Saved data entries
────────────────────

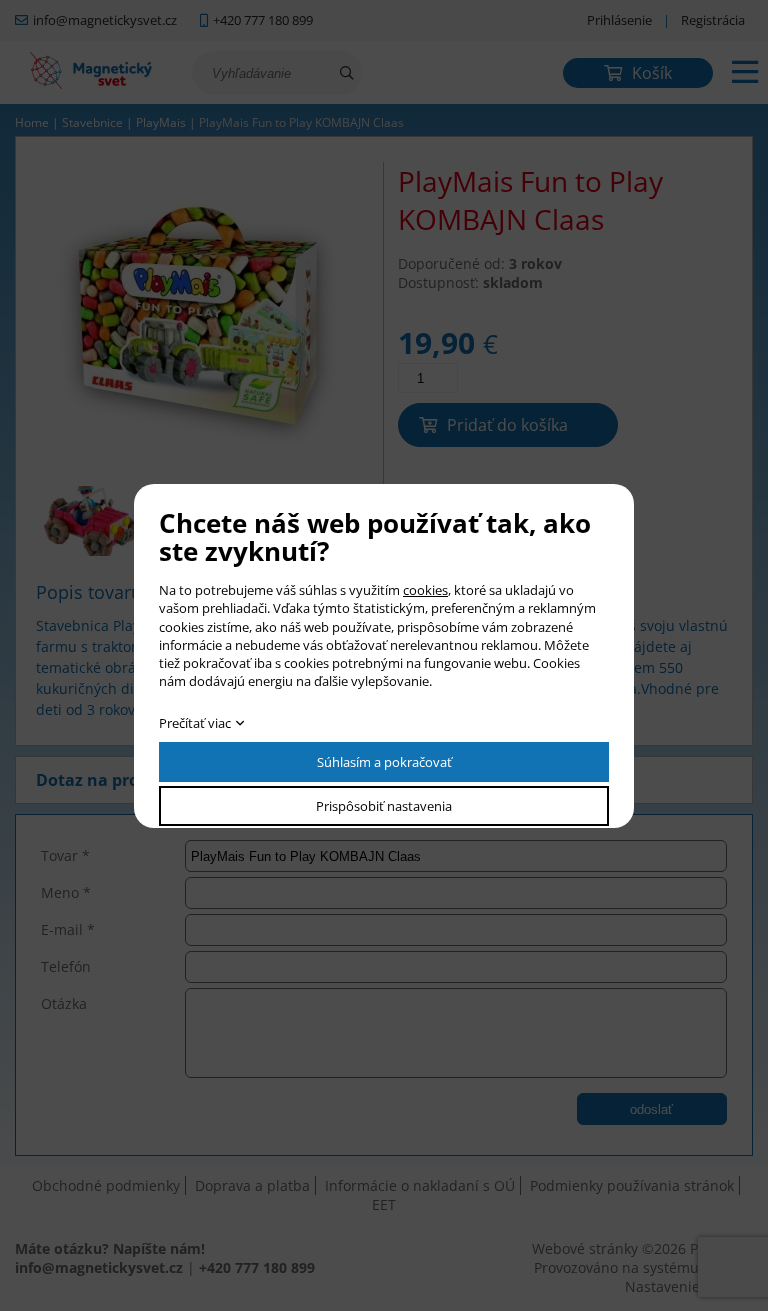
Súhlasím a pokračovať (384, 762)
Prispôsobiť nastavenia (384, 806)
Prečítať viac (195, 723)
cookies (425, 590)
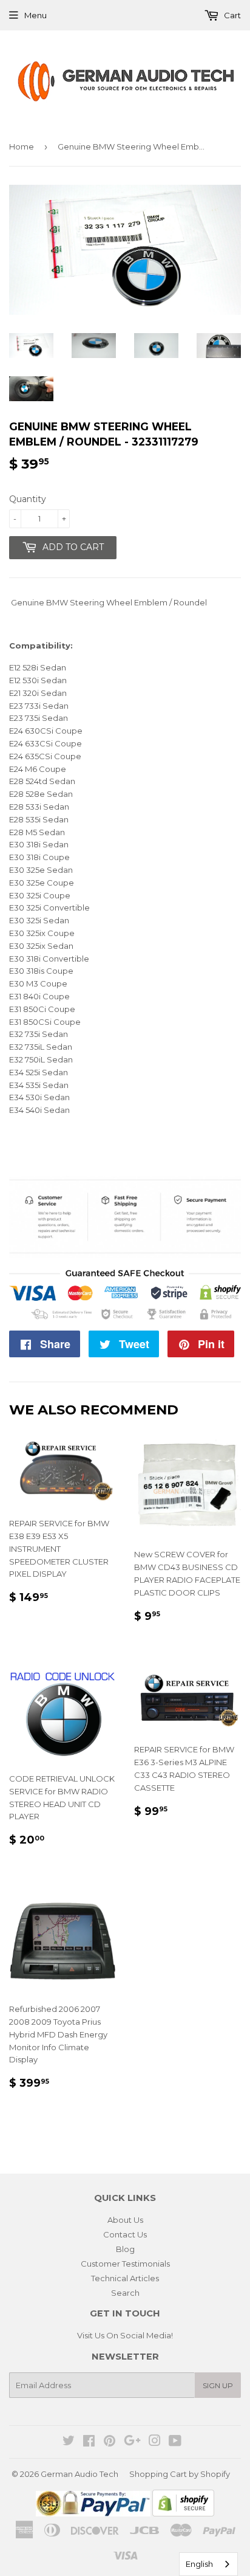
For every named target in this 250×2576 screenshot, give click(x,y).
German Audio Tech (79, 2474)
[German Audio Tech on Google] (132, 2442)
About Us (125, 2220)
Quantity (27, 499)
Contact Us (125, 2234)
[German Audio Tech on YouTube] (175, 2442)
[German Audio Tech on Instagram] (155, 2442)
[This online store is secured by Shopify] (183, 2513)
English (199, 2564)
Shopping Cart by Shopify (179, 2474)
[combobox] (208, 2564)
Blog (125, 2249)
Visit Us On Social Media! (125, 2335)
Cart (231, 15)
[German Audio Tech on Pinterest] (109, 2442)
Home (21, 146)
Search (125, 2293)
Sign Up (218, 2385)
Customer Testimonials (125, 2263)
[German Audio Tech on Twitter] (68, 2442)
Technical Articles (125, 2278)
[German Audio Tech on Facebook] (89, 2442)
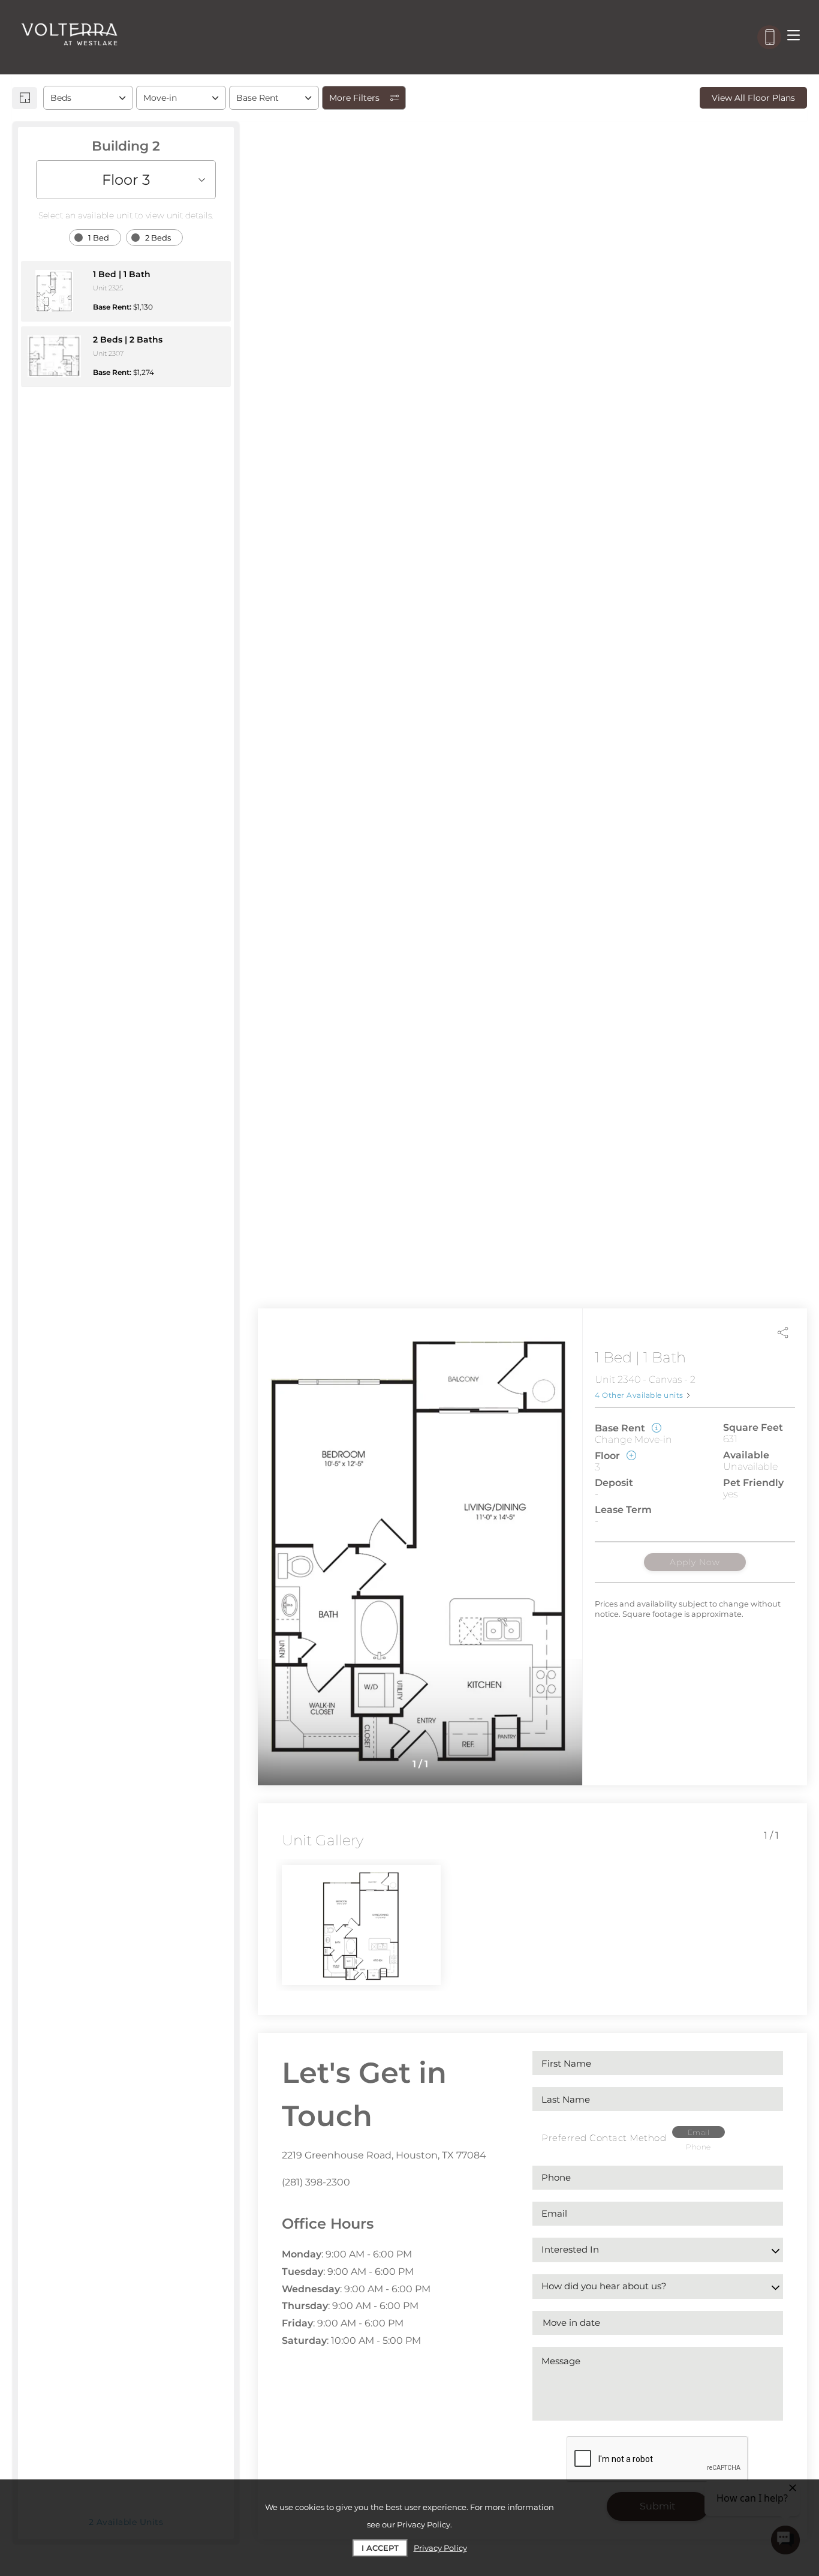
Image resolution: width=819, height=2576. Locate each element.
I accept (380, 2548)
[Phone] (769, 37)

────────────────────

**Work to complete:** The lines from the one holding "Customer Testimonials (125, 2263)" to the final line of the entries are to be duplicated exactly, and the pictures are to be left out.

**Reply to the exercise:**
Customer Testimonials (125, 2263)
[German Audio Tech on Twitter] (68, 2442)
Technical Articles (125, 2278)
[German Audio Tech on Facebook] (89, 2442)
Image resolution: width=819, height=2576. Locate each element.
I accept (380, 2548)
[Phone] (769, 37)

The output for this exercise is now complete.